At times speakers were imploring, asking Wyoming to face the challenges to its economy by accepting wind as a part of the future.
Wyoming has a strong sense of its own identity and its core values, but it has to have a healthy economy to keep those values alive, said Lloyd Drain, former director of the Wyoming Infrastructure Authority.
“If the average citizen in Wyoming can’t make a living wage, you’re not going to have to worry about values, because there ain’t going to be anybody here,” Drain said, advocating for wind. “It’s unfortunate, but Wyoming coal production is going to be a third or even half … that equates to a lot of jobs.”
Despite the flurry of activity in wind, many in Wyoming are unaware of just what could happen next. Wind farms have been proposed, and not all have advanced, in the years since the state first addressed its wind energy future, said Korfanta, from Ruckelhaus.

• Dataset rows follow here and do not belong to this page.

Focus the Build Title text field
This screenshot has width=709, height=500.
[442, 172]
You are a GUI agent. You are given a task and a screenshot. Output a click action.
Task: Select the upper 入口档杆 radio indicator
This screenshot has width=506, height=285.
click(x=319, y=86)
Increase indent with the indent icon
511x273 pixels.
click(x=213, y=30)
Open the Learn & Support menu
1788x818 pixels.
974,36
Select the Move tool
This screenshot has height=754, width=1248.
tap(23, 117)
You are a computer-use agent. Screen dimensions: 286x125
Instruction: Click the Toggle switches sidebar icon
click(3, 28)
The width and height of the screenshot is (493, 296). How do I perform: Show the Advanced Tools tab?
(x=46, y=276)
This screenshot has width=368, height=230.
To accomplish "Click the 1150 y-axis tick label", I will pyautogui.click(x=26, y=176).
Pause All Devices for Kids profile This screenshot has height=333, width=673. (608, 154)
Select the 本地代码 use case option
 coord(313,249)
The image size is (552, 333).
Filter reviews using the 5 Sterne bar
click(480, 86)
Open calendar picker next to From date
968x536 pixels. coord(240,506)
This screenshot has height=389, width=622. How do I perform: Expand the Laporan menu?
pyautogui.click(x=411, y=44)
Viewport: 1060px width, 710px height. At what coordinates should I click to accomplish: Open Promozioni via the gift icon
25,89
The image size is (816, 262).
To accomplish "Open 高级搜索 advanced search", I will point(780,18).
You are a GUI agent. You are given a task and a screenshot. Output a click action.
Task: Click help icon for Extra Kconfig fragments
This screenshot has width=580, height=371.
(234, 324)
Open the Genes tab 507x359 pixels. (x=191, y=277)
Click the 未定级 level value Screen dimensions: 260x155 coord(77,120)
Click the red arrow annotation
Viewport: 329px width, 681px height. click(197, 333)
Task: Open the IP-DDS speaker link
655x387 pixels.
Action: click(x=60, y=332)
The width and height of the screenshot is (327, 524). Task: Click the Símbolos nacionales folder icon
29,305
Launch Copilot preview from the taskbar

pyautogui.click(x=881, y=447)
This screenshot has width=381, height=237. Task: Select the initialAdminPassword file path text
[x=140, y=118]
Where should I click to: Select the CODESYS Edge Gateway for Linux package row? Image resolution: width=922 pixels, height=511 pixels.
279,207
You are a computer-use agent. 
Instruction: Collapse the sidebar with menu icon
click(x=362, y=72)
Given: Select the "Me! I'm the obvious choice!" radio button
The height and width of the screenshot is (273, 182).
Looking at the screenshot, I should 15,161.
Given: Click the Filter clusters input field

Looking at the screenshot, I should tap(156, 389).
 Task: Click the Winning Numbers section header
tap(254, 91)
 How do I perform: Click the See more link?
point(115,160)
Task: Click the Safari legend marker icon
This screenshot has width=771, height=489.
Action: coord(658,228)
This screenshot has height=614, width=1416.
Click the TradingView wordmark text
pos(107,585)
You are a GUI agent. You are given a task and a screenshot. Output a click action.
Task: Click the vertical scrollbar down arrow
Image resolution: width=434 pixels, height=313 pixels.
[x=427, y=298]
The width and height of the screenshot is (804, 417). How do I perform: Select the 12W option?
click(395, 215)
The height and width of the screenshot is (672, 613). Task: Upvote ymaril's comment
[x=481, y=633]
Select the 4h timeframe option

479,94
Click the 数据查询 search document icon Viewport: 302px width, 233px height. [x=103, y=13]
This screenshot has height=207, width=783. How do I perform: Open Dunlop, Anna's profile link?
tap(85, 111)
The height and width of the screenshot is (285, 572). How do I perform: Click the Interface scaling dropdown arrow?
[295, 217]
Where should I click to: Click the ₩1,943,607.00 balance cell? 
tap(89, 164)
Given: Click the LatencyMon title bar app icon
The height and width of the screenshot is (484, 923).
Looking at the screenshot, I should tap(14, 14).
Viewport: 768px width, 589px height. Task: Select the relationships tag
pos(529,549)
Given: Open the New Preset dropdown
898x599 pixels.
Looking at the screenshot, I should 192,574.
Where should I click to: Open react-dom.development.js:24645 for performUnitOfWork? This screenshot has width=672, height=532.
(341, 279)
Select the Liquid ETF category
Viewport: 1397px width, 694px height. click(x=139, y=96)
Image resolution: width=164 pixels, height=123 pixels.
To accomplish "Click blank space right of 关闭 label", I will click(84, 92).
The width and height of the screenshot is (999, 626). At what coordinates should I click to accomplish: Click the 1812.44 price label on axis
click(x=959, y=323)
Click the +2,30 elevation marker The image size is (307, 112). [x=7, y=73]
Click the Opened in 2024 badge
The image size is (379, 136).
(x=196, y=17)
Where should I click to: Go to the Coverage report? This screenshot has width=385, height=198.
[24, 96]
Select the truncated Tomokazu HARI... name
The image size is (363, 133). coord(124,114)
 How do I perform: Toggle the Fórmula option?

“We were really trying to take the temperature of the public to find out, what are the sentiments around wind energy?” she said. “We really didn’t know. We were trying to get all of those voices in one forum. That just hasn’t happened in a really long time.”
The conference brought up such a plethora of challenges and opportunities that it would be difficult to say a central direction emerged from the two days in Laramie.
However, whatever outsiders believe about green energy in the Cowboy State, whatever worries people who live in the state hold about more turbines on the horizon or renewable energy in general, wind is here. Wyoming has some immediate decisions to make about what the industry offers and how far it should spread in the years to come, experts say.
“What we really need to do is stop and talk to one another. We need to engage and consider these other points of view,” said Godby, the economist from UW, as he closed out the conference Tuesday. “We all come to this issue with our own lens — how we’re involved in it. A social decision like this requires thinking about many different perspectives.”